With all images omitted, write out the records word for word.

Records drawn from a dataset >>
────────────────────────────────────────

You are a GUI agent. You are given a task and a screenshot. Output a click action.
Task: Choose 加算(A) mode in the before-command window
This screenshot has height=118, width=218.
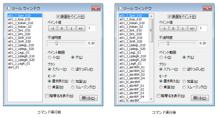tap(73, 81)

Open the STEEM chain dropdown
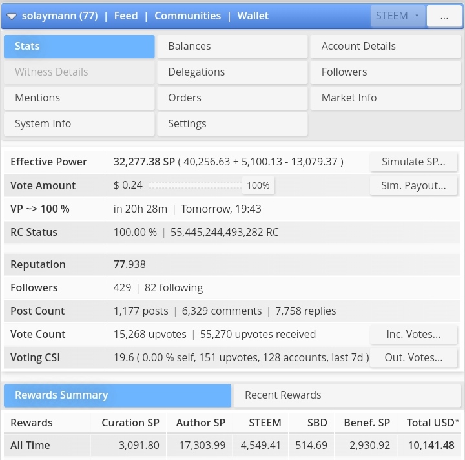(398, 16)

────────────────────────────────────────

Task solution >>
You are a GUI agent. You are given a task and a screenshot. Output a click action.
Task: Choose 加算(A) mode in the before-command window
This screenshot has height=118, width=218.
tap(73, 81)

Open the STEEM chain dropdown
(398, 16)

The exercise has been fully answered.